おおさかナウ

2026年01月17日

脱法的「国保逃れ」で維新が中間報告
地方議員807人中364人が社保
4人のみ処分を検討

会見する吉村氏(左)ら=8日、大阪市中央区内

会見する吉村氏(左)ら=8日、大阪市中央区内

 「身を切る改革」を最大のキャッチフレーズにしてきた維新の会で、今度は複数議員が国民保険料の支払いを脱法的に逃れていたことが発覚しました。維新は関与した4議員の処分を検討と発表しましたが、大阪府議、大阪市議について吉村洋文代表(大阪府知事)は「調査中」としています。国民には応能負担で高い国保料負担を強いる一方、自らは保険料を下げる狡猾な行為に批判が高まっています。
 問題が発覚したのは昨年12月の府議会本会議。自民議員が、維新の衆院議員元公設秘書で元県議候補者が代表理事を務める一般社団法人が、「維新の会議員も多く利用している」としながら、国保逃れを勧誘しているとして吉村知事に質問。吉村氏は「不正であれば許されるものではない」と答えました。
 国保逃れの仕組みについては、少額の報酬を支払うことで法人理事に社会保険加入資格を得させて、協力金などの名目で法人負担分の保険料を徴収、その資金で最低額の社会保険に加入させることで、一定の所得以上の人も最低額の社会保険に加入、費用を抑えることができるというもの。
 維新は指摘を受け、所属議員807人にアンケート形式で調査を行い、1月7日、中間報告を公表しました。それによると首長19人を除いた364人(45・3%)が社会保険加入者と判明。

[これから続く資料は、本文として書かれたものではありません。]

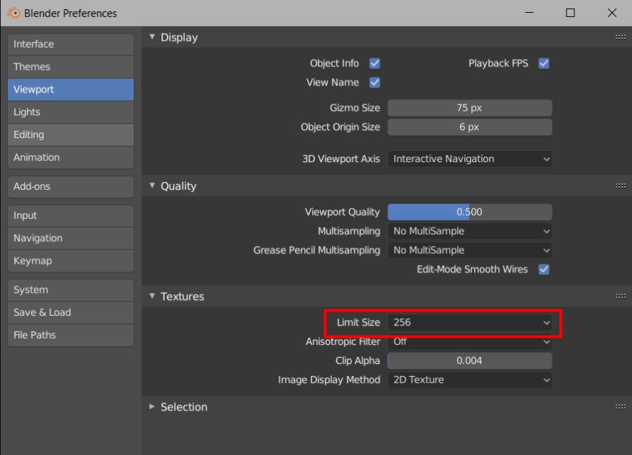Disable Edit-Mode Smooth Wires
The image size is (632, 455).
point(544,269)
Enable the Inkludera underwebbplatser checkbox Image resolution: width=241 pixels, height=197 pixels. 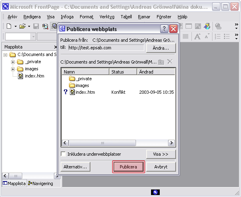click(x=63, y=154)
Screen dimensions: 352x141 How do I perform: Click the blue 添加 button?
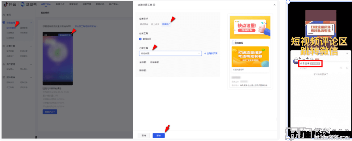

兵庫県議2人、神戸市議1人、尼崎市議1人の計4人について、「国保逃れの脱法的行為と捉えられる」とし、処分を検討するとしました。
 中司宏幹事長は7日の会見で、問題の法人または類似法人への関与を答えたのが計8人、維新関係者から勧誘があったと答えたのが13人だったこと、東京維新の会では昨年7月、元区議がLINEグループで国保料を下げる提案を行っていた事実があったと報告。「応能負担という現行制度の趣旨を逸脱。国保逃れの脱法的行為と捉えられるもので、国民の納得が得られない」とし、「現時点では組織的な関与を示す事実はない」と述べました。
 8日の会見で府議や大阪市議の関与を問われた吉村氏は、「現在調査中。確定すれば報告する」と述べました。

まるで不正のデパート
吉村代表は責任を取れ 大商連会長 藤川隆広さん

藤川隆広さん

藤川隆広さん

 去年も藤田文武共同代表をはじめとする公金還流疑惑が発覚しましたが、今度は「国保逃れ」とは、不正のデパートのような維新の会に、怒りを通してあきれるばかりです。
 兵庫県の4人の議員は処分すると言っていますが、それだけで終わるとは到底思えません。保険料が安くなるという勧誘話に、社会的に許されるのかどうかも考えられずに飛びつくこと自体、議員としてのモラルが問われます。吉村代表も責任を取るべきです。
 私たちは、高すぎる国民保険料の引き下げを求めて運動してきました。維新が大阪の国保料を府内統一にしたことで、どの自治体も全国一高い保険料になってしまい、市民の負担はますます大きくなっています。その上、止まらない物価高騰、消費税に業者も消費者も苦しんでいます。
 大阪の企業の倒産件数が過去最高になったということは、社会保険から国保に代わり、高い保険料で大変な思いをしている人が多くなったということです。社保から国保に代わることで、国保財政の負担も増えます。
 何よりも「身を切る改革」と言ってきた維新が、こんなことをやっているのが許せません。